**ASSIGNED TASK:** For the data below, transcribe the part that opens with the line containing "Instruction: Click the" and closes with the line containing "Image resolution: width=1223", exactly and with no pictures.

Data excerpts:
- - - -
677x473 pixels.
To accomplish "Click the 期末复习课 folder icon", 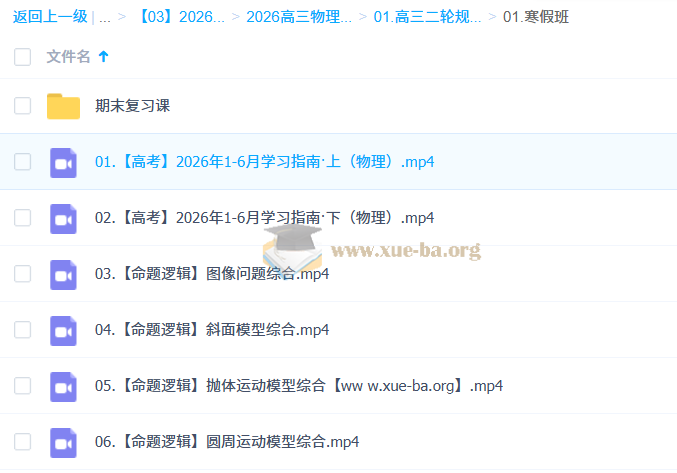I will (x=63, y=106).
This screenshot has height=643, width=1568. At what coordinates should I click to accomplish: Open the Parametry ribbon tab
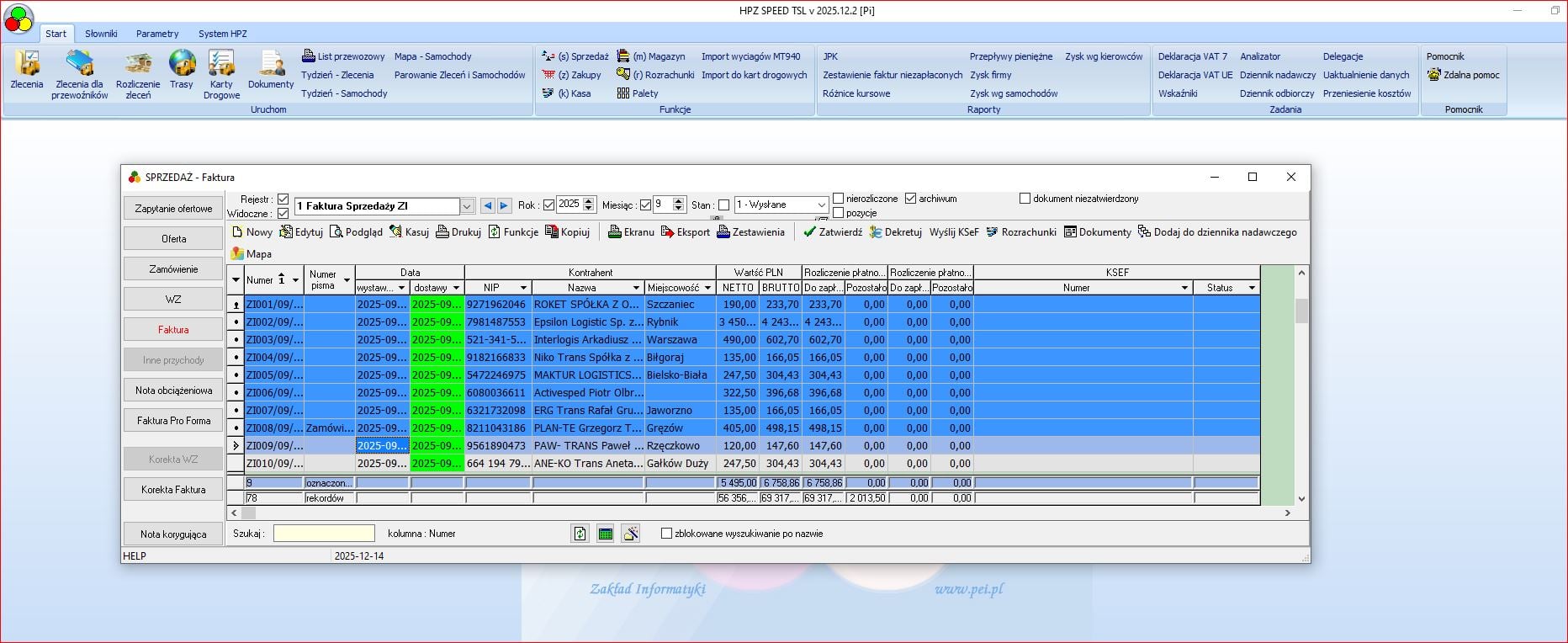(x=157, y=34)
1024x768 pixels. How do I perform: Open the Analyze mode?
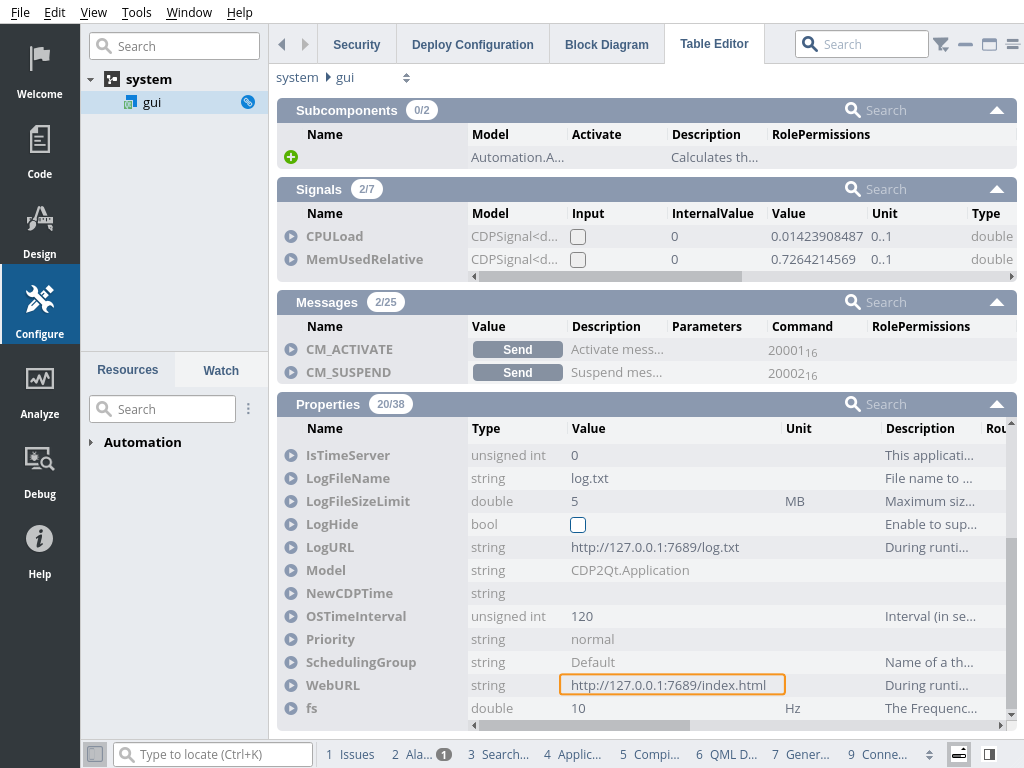pyautogui.click(x=40, y=390)
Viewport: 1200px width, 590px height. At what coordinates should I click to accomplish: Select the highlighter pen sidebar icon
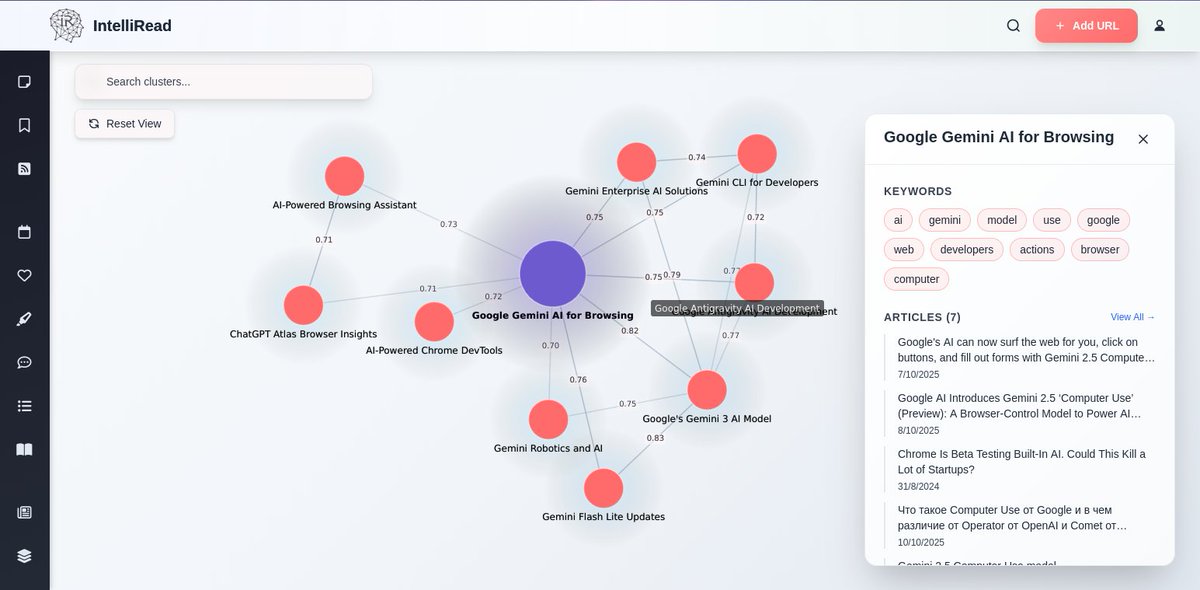pos(24,318)
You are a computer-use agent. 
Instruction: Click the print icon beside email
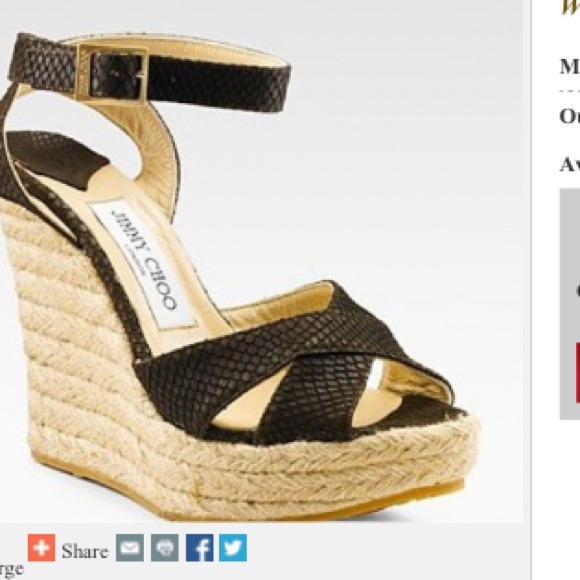point(165,547)
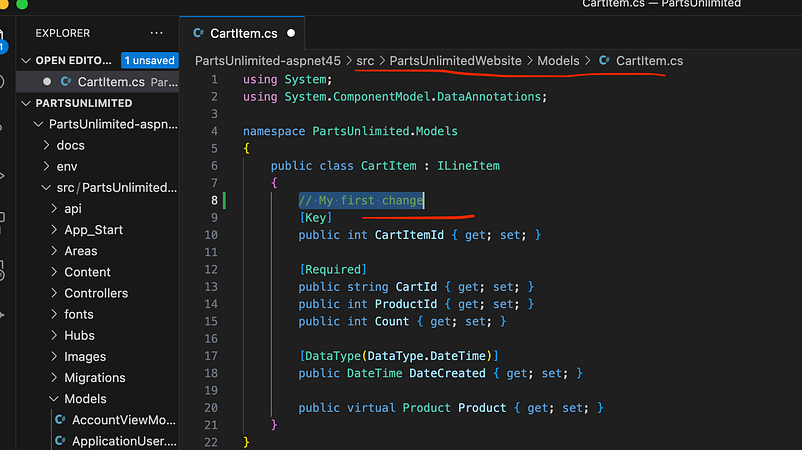
Task: Click the green macOS window button
Action: click(x=22, y=4)
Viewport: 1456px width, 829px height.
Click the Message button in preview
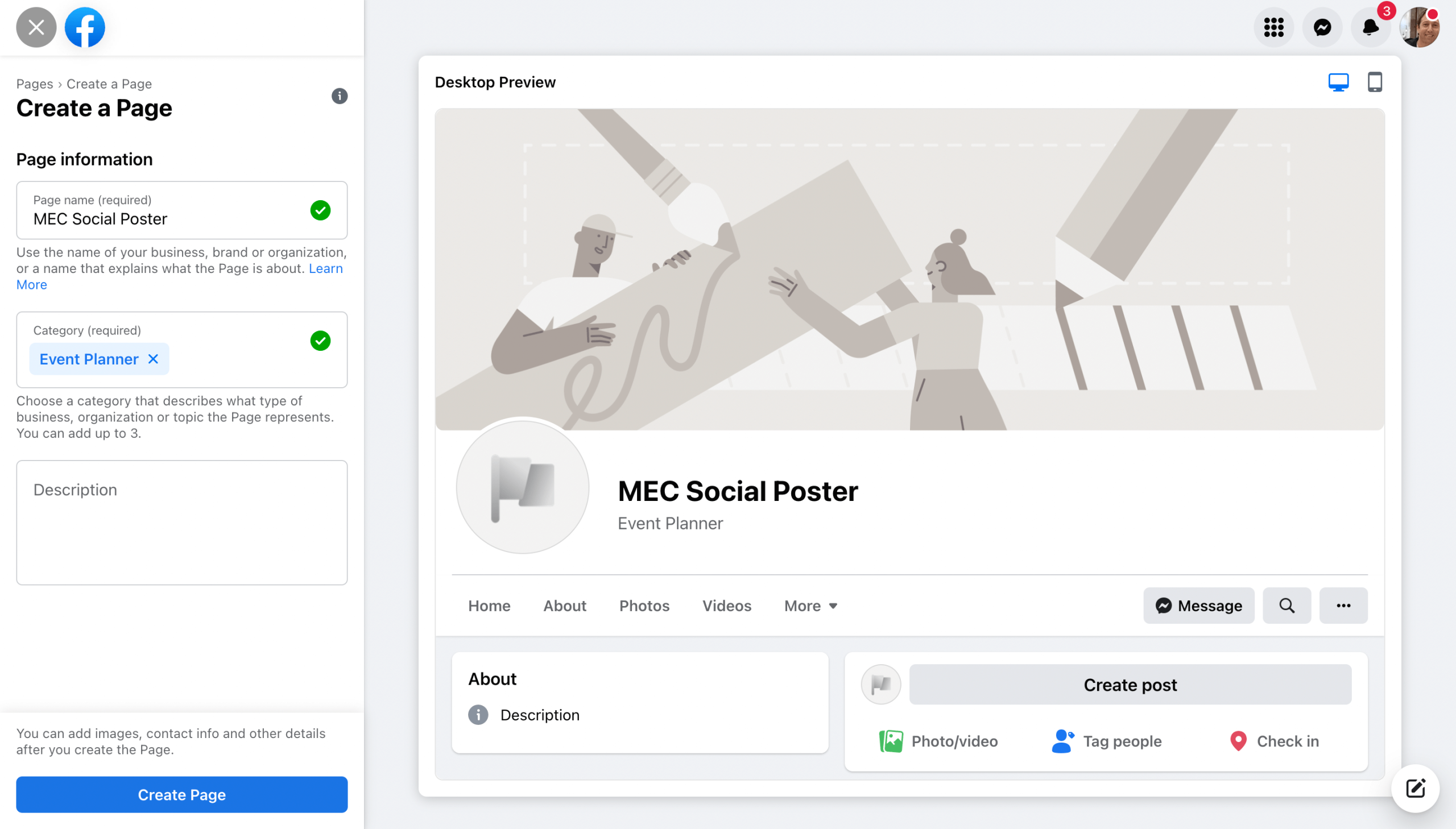(x=1198, y=606)
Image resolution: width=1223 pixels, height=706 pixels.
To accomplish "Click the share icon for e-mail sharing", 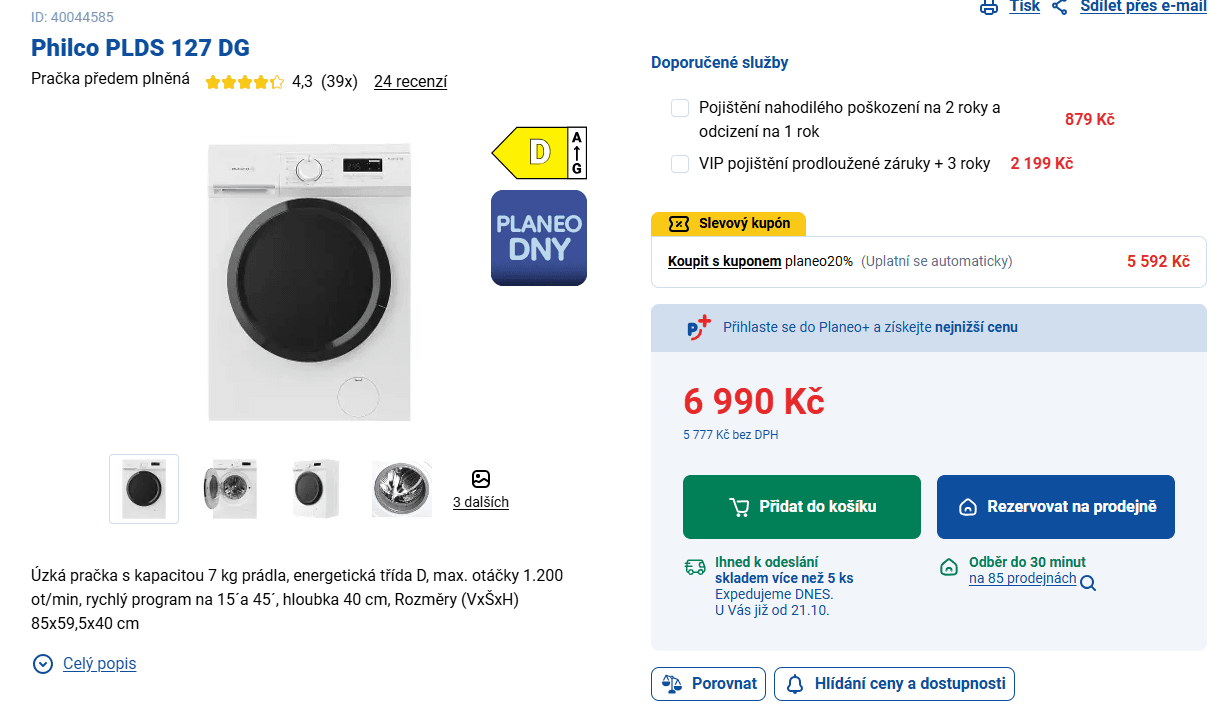I will [1060, 7].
- - - -
**THE ANSWER:**
Instruction: Click the print icon beside email
point(165,547)
Task: Click the green macOS window button
Action: click(x=22, y=4)
Viewport: 1456px width, 829px height.
Click the Message button in preview
(x=1198, y=606)
Image resolution: width=1223 pixels, height=706 pixels.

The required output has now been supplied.